ABOUT THIS TASK:
When you transcribe the lines below, keep every word the same and leave the pictures behind.

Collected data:
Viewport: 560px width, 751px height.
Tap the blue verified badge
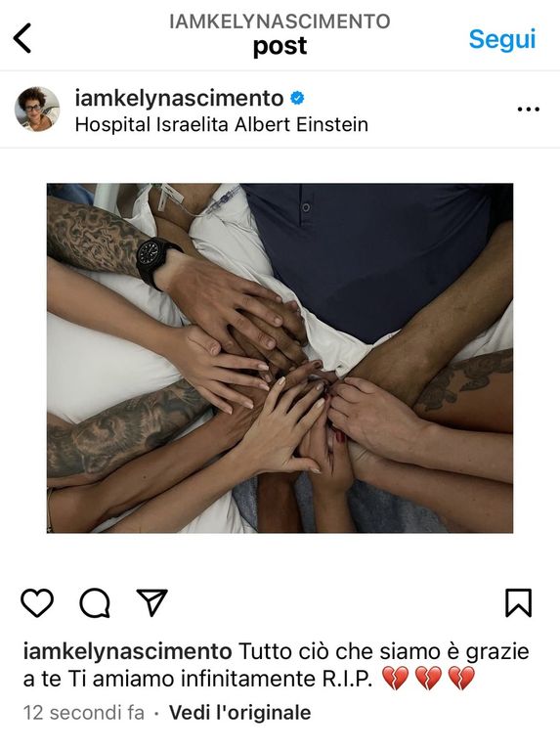click(297, 98)
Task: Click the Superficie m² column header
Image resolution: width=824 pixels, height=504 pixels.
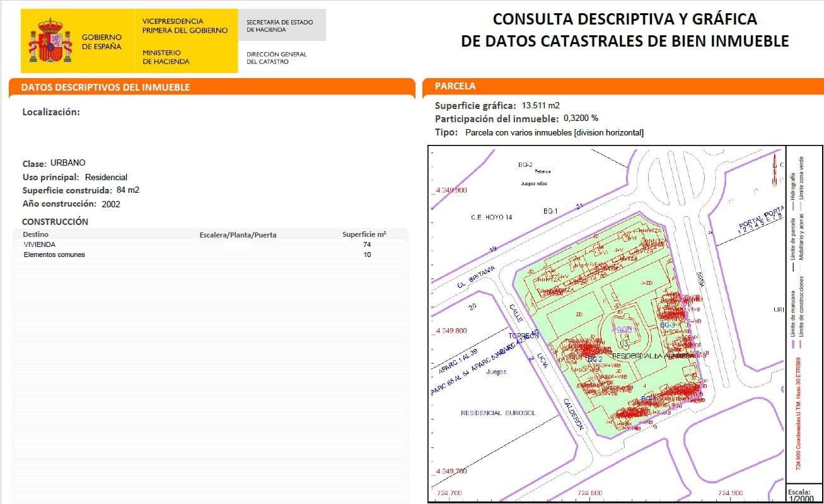Action: 364,234
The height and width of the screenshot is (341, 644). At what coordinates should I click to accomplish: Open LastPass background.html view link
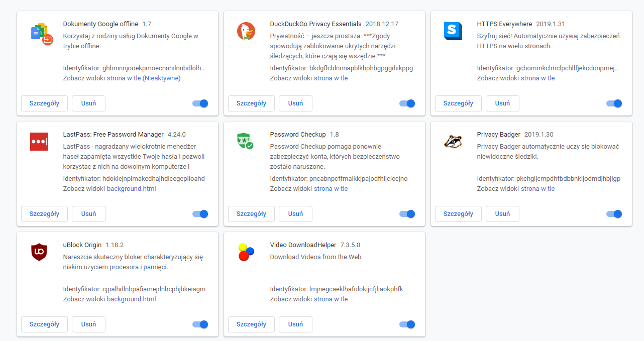[131, 189]
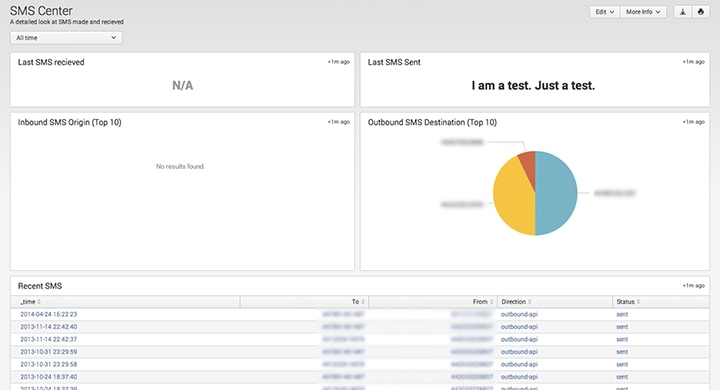Click the Last SMS Sent message text
This screenshot has height=390, width=720.
click(x=533, y=85)
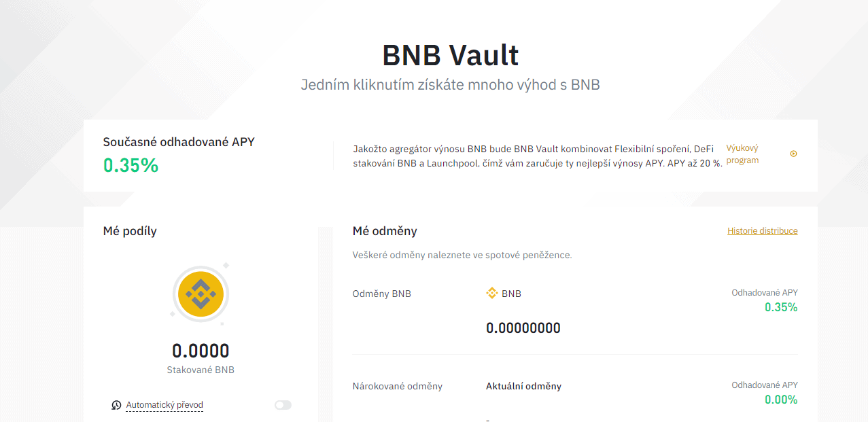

ANSWER TO THIS PROBLEM:
Viewport: 560px width, 751px height.
Tap the blue verified badge
click(297, 98)
Task: Click the Superficie m² column header
Image resolution: width=824 pixels, height=504 pixels.
Action: 364,234
The height and width of the screenshot is (341, 644). At what coordinates should I click to accomplish: Open LastPass background.html view link
[131, 189]
Click the Last SMS Sent message text
This screenshot has height=390, width=720.
click(x=533, y=85)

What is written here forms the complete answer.